2000 Kilometer in 20 Etappen
Doch die Idee blieb. Nach zwei Coronajahren wagte er am 27. Mai dieses Jahres einen erneuten Versuch. 20 Etappen in ebenso vielen Tagen sollten ihn gut 2000 Kilometer weit und über 15'000 Höhenmeter an sein Ziel in Santa Maria di Leuca führen. Die Route plante er vorgängig mit einer speziellen Velo-App. Solo und nur mit knapp zehn Kilogramm Gepäck verteilt auf zwei Satteltaschen an seinem Tourenvelo und einen Rucksack machte er sich auf den weiten Weg gen Süden.

Zur Navigation nutzte er einzig den Velocomputer und das Handy, eine physische Karte nahm er nicht mit. Zunächst führte ihn seine Reise an den Comersee, dann durch die Po-Ebene und über den vom Giro d’Italia bekannten Passo della Cisa, ehe er an der Westküste des Landes erstmals auf Meer traf.
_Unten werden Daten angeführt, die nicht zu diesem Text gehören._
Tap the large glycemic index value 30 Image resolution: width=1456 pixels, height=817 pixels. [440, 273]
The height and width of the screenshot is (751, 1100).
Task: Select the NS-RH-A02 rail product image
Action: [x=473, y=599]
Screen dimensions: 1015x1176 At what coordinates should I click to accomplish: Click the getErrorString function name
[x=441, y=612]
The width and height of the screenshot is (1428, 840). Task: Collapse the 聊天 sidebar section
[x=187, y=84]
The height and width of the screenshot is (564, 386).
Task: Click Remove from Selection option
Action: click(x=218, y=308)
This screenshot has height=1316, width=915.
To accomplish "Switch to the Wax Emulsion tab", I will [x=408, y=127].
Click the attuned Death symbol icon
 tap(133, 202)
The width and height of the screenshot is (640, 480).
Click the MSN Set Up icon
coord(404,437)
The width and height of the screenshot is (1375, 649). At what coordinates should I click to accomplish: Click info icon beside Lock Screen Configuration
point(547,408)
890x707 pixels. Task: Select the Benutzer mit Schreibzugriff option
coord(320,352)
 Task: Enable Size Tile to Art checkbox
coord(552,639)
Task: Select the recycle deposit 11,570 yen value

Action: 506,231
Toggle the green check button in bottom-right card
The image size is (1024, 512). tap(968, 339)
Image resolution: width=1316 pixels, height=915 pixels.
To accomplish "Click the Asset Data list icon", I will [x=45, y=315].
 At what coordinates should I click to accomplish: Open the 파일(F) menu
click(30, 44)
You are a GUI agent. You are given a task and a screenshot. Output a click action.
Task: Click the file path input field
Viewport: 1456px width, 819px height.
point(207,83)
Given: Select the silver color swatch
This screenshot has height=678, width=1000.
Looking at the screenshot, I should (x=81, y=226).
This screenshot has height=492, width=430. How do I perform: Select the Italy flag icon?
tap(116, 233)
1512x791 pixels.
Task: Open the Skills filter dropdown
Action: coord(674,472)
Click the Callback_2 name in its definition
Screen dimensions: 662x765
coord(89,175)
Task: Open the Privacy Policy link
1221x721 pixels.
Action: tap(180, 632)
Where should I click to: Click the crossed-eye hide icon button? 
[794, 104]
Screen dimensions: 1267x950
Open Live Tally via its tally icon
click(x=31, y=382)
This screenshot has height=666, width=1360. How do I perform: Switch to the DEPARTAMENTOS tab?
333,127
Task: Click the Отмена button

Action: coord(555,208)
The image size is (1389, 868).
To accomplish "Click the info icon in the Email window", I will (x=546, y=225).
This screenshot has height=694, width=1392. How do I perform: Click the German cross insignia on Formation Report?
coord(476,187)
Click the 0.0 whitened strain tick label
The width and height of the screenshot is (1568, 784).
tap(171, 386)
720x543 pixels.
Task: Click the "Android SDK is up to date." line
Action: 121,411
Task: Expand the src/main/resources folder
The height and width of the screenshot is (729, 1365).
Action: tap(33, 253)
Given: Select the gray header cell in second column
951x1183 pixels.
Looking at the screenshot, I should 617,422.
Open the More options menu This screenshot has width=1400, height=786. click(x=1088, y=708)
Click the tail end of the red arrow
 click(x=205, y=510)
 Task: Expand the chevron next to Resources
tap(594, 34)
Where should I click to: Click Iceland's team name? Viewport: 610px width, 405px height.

Danach ging es quer durch die Toscana, der Adriaküste im Osten Italiens entlang hinab, um die Gargano-Halbinsel (den Sporn des Stiefels) und schliesslich in den Absatz und somit an die Südküste.

Von Höhlen und Hütehunden
Trotz fein säuberlicher Planung: Ganz so einfach sei die Navigation nicht gewesen. «Die Velo-App führte mich häufig über ‹Lölistrassen›, die auf Dauer unangenehm zum Fahren sind», erzählt Ruedi Koradi. Schon als er in der Po-Ebene ständig Kieswege vor sich gehabt habe, habe er fast die Nerven verloren. Später wechselte er deshalb zu Google Maps. Fortan waren auch vermehrt Hauptstrassen sein Terrain.

Doch auch das neue Navi hatte seine Tücken. «Einmal schickte es mich auf einem schmalen Pfad einen Hügel hoch, direkt vor eine Höhle.» Weiter ging es an dieser Stelle nicht, also musste er umkehren. «Für die Moral ist das immer sehr schwierig.»

Ein andermal gelangte er in eine Kiesgrube und war plötzlich von sieben aggressiven Hütehunden umzingelt, die sich in den Satteltaschen festbissen. «Ich habe mir fast in die Hosen gemacht», sagt der Neunforner. Doch er wisse, bei Hunden dürfe man niemals trampeln. Also entfernte er sich im Schritttempo, und erst als er die Grube verlassen hatte, liessen die Hunde ihn in Ruhe.

Hilfe aus der Heimat
Übernachtet habe er jeweils in Hotels oder Gasthäusern. Die tägliche spontane Organisation eines Zimmers erwies sich jedoch als schwieriger als gedacht. Spätestens als in Italien die Ferien begannen, wurde es beinahe ein Ding der Unmöglichkeit. Glücklicherweise bot sich Ruedi Koradis Schwiegersohn als Gehilfe an. Von zu Hause aus buchte er für jede Etappe laufend eine passende Unterkunft.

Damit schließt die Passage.